> Short task:
Please pick out each row below that contains the string "will" and copy it in full. Case counts.

(Collected data)
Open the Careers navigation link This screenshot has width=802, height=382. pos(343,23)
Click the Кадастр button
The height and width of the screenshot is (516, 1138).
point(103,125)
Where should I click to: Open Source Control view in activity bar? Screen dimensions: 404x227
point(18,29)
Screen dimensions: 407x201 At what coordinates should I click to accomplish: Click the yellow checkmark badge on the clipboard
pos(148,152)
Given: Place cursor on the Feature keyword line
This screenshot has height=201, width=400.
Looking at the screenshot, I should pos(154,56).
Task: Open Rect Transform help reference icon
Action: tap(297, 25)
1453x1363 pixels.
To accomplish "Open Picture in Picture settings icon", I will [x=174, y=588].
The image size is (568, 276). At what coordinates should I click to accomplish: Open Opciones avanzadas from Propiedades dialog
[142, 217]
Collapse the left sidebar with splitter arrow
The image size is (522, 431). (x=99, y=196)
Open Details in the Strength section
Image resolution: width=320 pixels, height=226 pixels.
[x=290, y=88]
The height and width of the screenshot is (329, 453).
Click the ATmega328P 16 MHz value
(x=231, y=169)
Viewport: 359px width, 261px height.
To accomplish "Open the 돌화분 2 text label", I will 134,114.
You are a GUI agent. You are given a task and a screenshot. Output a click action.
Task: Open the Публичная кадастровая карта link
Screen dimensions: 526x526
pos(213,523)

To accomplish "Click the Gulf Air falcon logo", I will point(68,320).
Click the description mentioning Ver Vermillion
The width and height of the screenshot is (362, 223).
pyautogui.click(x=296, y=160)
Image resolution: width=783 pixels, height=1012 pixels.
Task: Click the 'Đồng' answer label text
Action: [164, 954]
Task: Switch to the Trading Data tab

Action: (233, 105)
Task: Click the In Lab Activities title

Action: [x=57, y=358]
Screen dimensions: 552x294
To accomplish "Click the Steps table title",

> The answer:
To accomplish "Open Picture in Picture settings icon", I will [x=174, y=588].
To accomplish "Open the 돌화분 2 text label", I will 134,114.
To accomplish "Click the Gulf Air falcon logo", I will point(68,320).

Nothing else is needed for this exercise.